_Input for this task_:
──────────────────────────────

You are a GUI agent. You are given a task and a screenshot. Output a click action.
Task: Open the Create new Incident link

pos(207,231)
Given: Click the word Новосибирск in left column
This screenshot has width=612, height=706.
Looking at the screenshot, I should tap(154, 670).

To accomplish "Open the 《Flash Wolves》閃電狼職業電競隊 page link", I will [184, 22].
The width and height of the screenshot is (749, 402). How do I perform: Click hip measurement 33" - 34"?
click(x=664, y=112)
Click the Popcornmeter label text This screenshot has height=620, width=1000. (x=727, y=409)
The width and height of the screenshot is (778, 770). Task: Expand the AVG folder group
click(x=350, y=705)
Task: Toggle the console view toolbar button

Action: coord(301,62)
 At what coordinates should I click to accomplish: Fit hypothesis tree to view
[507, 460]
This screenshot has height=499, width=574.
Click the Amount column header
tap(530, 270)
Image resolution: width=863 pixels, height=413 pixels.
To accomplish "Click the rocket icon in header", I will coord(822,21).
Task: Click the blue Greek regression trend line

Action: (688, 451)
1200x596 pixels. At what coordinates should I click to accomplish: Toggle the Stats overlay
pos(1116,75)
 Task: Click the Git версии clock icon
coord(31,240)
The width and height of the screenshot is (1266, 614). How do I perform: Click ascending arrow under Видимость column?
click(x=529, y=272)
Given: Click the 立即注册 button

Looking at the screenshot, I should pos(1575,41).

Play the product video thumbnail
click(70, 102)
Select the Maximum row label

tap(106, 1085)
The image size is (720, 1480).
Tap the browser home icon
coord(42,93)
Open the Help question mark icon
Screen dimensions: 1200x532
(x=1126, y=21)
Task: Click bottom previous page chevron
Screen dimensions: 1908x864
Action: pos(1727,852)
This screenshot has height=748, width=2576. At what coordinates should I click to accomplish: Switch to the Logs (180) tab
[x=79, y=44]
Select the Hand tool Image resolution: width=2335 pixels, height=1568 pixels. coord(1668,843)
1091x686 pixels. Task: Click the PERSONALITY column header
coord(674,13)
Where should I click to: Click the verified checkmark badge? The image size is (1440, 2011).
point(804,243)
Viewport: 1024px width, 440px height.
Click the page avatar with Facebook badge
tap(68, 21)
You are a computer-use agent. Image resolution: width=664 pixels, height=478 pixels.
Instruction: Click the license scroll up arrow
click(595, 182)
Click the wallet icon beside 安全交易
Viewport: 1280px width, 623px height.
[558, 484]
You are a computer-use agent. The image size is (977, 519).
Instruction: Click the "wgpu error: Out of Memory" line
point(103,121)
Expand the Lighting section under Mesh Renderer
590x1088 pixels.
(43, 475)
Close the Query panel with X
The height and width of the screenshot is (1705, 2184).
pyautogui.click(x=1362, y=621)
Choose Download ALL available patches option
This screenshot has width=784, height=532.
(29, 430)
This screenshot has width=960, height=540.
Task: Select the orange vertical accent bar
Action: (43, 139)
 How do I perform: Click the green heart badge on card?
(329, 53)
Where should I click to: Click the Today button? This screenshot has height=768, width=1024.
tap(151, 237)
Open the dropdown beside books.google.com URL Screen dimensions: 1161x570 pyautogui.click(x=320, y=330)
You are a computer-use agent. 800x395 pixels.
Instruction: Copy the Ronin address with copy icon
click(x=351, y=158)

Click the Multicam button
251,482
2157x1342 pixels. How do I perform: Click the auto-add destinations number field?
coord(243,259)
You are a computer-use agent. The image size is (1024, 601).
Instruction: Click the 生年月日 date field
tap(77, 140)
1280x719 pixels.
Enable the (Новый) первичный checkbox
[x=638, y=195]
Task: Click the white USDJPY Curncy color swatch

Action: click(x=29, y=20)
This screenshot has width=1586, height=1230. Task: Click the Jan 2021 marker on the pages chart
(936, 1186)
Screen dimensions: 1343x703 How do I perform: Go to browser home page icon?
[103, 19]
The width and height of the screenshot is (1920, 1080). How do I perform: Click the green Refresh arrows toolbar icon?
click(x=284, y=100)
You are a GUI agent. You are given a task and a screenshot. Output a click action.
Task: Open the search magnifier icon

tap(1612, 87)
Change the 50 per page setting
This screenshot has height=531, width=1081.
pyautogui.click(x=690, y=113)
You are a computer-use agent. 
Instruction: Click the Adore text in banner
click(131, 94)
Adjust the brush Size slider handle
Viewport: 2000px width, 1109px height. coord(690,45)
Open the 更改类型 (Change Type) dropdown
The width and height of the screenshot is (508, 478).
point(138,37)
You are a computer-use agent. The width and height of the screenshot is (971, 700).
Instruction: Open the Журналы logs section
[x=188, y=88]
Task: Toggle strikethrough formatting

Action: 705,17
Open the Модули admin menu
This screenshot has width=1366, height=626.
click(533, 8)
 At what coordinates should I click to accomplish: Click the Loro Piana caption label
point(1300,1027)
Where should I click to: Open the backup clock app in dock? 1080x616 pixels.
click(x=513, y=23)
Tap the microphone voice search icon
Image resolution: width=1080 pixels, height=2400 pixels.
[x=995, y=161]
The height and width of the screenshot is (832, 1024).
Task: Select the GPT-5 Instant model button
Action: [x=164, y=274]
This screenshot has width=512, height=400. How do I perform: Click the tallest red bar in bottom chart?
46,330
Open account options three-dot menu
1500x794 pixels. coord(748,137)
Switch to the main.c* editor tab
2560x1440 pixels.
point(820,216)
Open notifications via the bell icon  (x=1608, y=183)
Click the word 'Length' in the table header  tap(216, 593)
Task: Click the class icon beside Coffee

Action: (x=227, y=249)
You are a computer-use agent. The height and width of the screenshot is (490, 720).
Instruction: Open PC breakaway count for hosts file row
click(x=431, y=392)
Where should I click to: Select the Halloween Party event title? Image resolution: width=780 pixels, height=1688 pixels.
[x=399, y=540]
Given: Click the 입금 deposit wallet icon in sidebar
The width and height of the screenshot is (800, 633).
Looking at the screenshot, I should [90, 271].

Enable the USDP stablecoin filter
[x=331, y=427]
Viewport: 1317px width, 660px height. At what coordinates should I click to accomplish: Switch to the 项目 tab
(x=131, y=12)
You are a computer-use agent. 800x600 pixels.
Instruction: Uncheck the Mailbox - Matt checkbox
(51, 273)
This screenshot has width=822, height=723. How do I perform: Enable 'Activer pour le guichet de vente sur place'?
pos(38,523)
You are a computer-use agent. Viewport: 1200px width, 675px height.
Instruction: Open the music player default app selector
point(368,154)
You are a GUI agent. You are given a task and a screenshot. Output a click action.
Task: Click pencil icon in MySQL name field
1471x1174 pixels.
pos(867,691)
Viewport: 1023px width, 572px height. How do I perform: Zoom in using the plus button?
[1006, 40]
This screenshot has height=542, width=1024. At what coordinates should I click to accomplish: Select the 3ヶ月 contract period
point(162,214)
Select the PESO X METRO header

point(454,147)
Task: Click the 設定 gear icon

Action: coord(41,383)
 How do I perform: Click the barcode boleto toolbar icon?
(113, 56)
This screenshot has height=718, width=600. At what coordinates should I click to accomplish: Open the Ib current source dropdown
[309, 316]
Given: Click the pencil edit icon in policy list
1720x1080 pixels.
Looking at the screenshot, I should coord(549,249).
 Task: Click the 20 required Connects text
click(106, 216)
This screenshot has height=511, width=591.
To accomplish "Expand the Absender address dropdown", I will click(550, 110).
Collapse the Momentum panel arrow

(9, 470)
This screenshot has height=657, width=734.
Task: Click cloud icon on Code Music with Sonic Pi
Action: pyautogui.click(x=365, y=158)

──────────────────────────────

_What is being asked_:
Copy all of the entries above word for word, keeping every line as it is.

_Result of this task_:
You are a GUI agent. You are given a task and a screenshot. Output a click action.
Task: Open the Create new Incident link

pos(207,231)
Given: Click the word Новосибирск in left column
This screenshot has width=612, height=706.
Looking at the screenshot, I should tap(154, 670).

To accomplish "Open the 《Flash Wolves》閃電狼職業電競隊 page link", I will [184, 22].
The width and height of the screenshot is (749, 402). How do I perform: Click hip measurement 33" - 34"?
click(x=664, y=112)
Click the Popcornmeter label text This screenshot has height=620, width=1000. (x=727, y=409)
The width and height of the screenshot is (778, 770). Task: Expand the AVG folder group
click(x=350, y=705)
Task: Toggle the console view toolbar button

Action: coord(301,62)
 At what coordinates should I click to accomplish: Fit hypothesis tree to view
[507, 460]
This screenshot has height=499, width=574.
Click the Amount column header
tap(530, 270)
Image resolution: width=863 pixels, height=413 pixels.
To accomplish "Click the rocket icon in header", I will coord(822,21).
Task: Click the blue Greek regression trend line

Action: (688, 451)
1200x596 pixels. At what coordinates should I click to accomplish: Toggle the Stats overlay
pos(1116,75)
 Task: Click the Git версии clock icon
coord(31,240)
The width and height of the screenshot is (1266, 614). How do I perform: Click ascending arrow under Видимость column?
click(x=529, y=272)
Given: Click the 立即注册 button

Looking at the screenshot, I should pos(1575,41).

Play the product video thumbnail
click(70, 102)
Select the Maximum row label

tap(106, 1085)
The image size is (720, 1480).
Tap the browser home icon
coord(42,93)
Open the Help question mark icon
Screen dimensions: 1200x532
(x=1126, y=21)
Task: Click bottom previous page chevron
Screen dimensions: 1908x864
Action: pos(1727,852)
This screenshot has height=748, width=2576. At what coordinates should I click to accomplish: Switch to the Logs (180) tab
[x=79, y=44]
Select the Hand tool Image resolution: width=2335 pixels, height=1568 pixels. coord(1668,843)
1091x686 pixels. Task: Click the PERSONALITY column header
coord(674,13)
Where should I click to: Click the verified checkmark badge? The image size is (1440, 2011).
point(804,243)
Viewport: 1024px width, 440px height.
Click the page avatar with Facebook badge
tap(68, 21)
You are a computer-use agent. Image resolution: width=664 pixels, height=478 pixels.
Instruction: Click the license scroll up arrow
click(595, 182)
Click the wallet icon beside 安全交易
Viewport: 1280px width, 623px height.
[558, 484]
You are a computer-use agent. The image size is (977, 519).
Instruction: Click the "wgpu error: Out of Memory" line
point(103,121)
Expand the Lighting section under Mesh Renderer
590x1088 pixels.
(43, 475)
Close the Query panel with X
The height and width of the screenshot is (1705, 2184).
pyautogui.click(x=1362, y=621)
Choose Download ALL available patches option
This screenshot has width=784, height=532.
(29, 430)
This screenshot has width=960, height=540.
Task: Select the orange vertical accent bar
Action: (43, 139)
 How do I perform: Click the green heart badge on card?
(329, 53)
Where should I click to: Click the Today button? This screenshot has height=768, width=1024.
tap(151, 237)
Open the dropdown beside books.google.com URL Screen dimensions: 1161x570 pyautogui.click(x=320, y=330)
You are a computer-use agent. 800x395 pixels.
Instruction: Copy the Ronin address with copy icon
click(x=351, y=158)

Click the Multicam button
251,482
2157x1342 pixels. How do I perform: Click the auto-add destinations number field?
coord(243,259)
You are a computer-use agent. The image size is (1024, 601).
Instruction: Click the 生年月日 date field
tap(77, 140)
1280x719 pixels.
Enable the (Новый) первичный checkbox
[x=638, y=195]
Task: Click the white USDJPY Curncy color swatch

Action: click(x=29, y=20)
This screenshot has width=1586, height=1230. Task: Click the Jan 2021 marker on the pages chart
(936, 1186)
Screen dimensions: 1343x703 How do I perform: Go to browser home page icon?
[103, 19]
The width and height of the screenshot is (1920, 1080). How do I perform: Click the green Refresh arrows toolbar icon?
click(x=284, y=100)
You are a GUI agent. You are given a task and a screenshot. Output a click action.
Task: Open the search magnifier icon

tap(1612, 87)
Change the 50 per page setting
This screenshot has height=531, width=1081.
pyautogui.click(x=690, y=113)
You are a computer-use agent. 
Instruction: Click the Adore text in banner
click(131, 94)
Adjust the brush Size slider handle
Viewport: 2000px width, 1109px height. coord(690,45)
Open the 更改类型 (Change Type) dropdown
The width and height of the screenshot is (508, 478).
point(138,37)
You are a computer-use agent. The width and height of the screenshot is (971, 700).
Instruction: Open the Журналы logs section
[x=188, y=88]
Task: Toggle strikethrough formatting

Action: 705,17
Open the Модули admin menu
This screenshot has width=1366, height=626.
click(533, 8)
 At what coordinates should I click to accomplish: Click the Loro Piana caption label
point(1300,1027)
Where should I click to: Open the backup clock app in dock? 1080x616 pixels.
click(x=513, y=23)
Tap the microphone voice search icon
Image resolution: width=1080 pixels, height=2400 pixels.
[x=995, y=161]
The height and width of the screenshot is (832, 1024).
Task: Select the GPT-5 Instant model button
Action: [x=164, y=274]
This screenshot has width=512, height=400. How do I perform: Click the tallest red bar in bottom chart?
46,330
Open account options three-dot menu
1500x794 pixels. coord(748,137)
Switch to the main.c* editor tab
2560x1440 pixels.
point(820,216)
Open notifications via the bell icon  (x=1608, y=183)
Click the word 'Length' in the table header  tap(216, 593)
Task: Click the class icon beside Coffee

Action: (x=227, y=249)
You are a computer-use agent. The height and width of the screenshot is (490, 720).
Instruction: Open PC breakaway count for hosts file row
click(x=431, y=392)
Where should I click to: Select the Halloween Party event title? Image resolution: width=780 pixels, height=1688 pixels.
[x=399, y=540]
Given: Click the 입금 deposit wallet icon in sidebar
The width and height of the screenshot is (800, 633).
Looking at the screenshot, I should [90, 271].

Enable the USDP stablecoin filter
[x=331, y=427]
Viewport: 1317px width, 660px height. At what coordinates should I click to accomplish: Switch to the 项目 tab
(x=131, y=12)
You are a computer-use agent. 800x600 pixels.
Instruction: Uncheck the Mailbox - Matt checkbox
(51, 273)
This screenshot has width=822, height=723. How do I perform: Enable 'Activer pour le guichet de vente sur place'?
pos(38,523)
You are a computer-use agent. Viewport: 1200px width, 675px height.
Instruction: Open the music player default app selector
point(368,154)
You are a GUI agent. You are given a task and a screenshot. Output a click action.
Task: Click pencil icon in MySQL name field
1471x1174 pixels.
pos(867,691)
Viewport: 1023px width, 572px height. How do I perform: Zoom in using the plus button?
[1006, 40]
This screenshot has height=542, width=1024. At what coordinates should I click to accomplish: Select the 3ヶ月 contract period
point(162,214)
Select the PESO X METRO header

point(454,147)
Task: Click the 設定 gear icon

Action: coord(41,383)
 How do I perform: Click the barcode boleto toolbar icon?
(113, 56)
This screenshot has height=718, width=600. At what coordinates should I click to accomplish: Open the Ib current source dropdown
[309, 316]
Given: Click the pencil edit icon in policy list
1720x1080 pixels.
Looking at the screenshot, I should coord(549,249).
 Task: Click the 20 required Connects text
click(106, 216)
This screenshot has height=511, width=591.
To accomplish "Expand the Absender address dropdown", I will click(550, 110).
Collapse the Momentum panel arrow

(9, 470)
This screenshot has height=657, width=734.
Task: Click cloud icon on Code Music with Sonic Pi
Action: pyautogui.click(x=365, y=158)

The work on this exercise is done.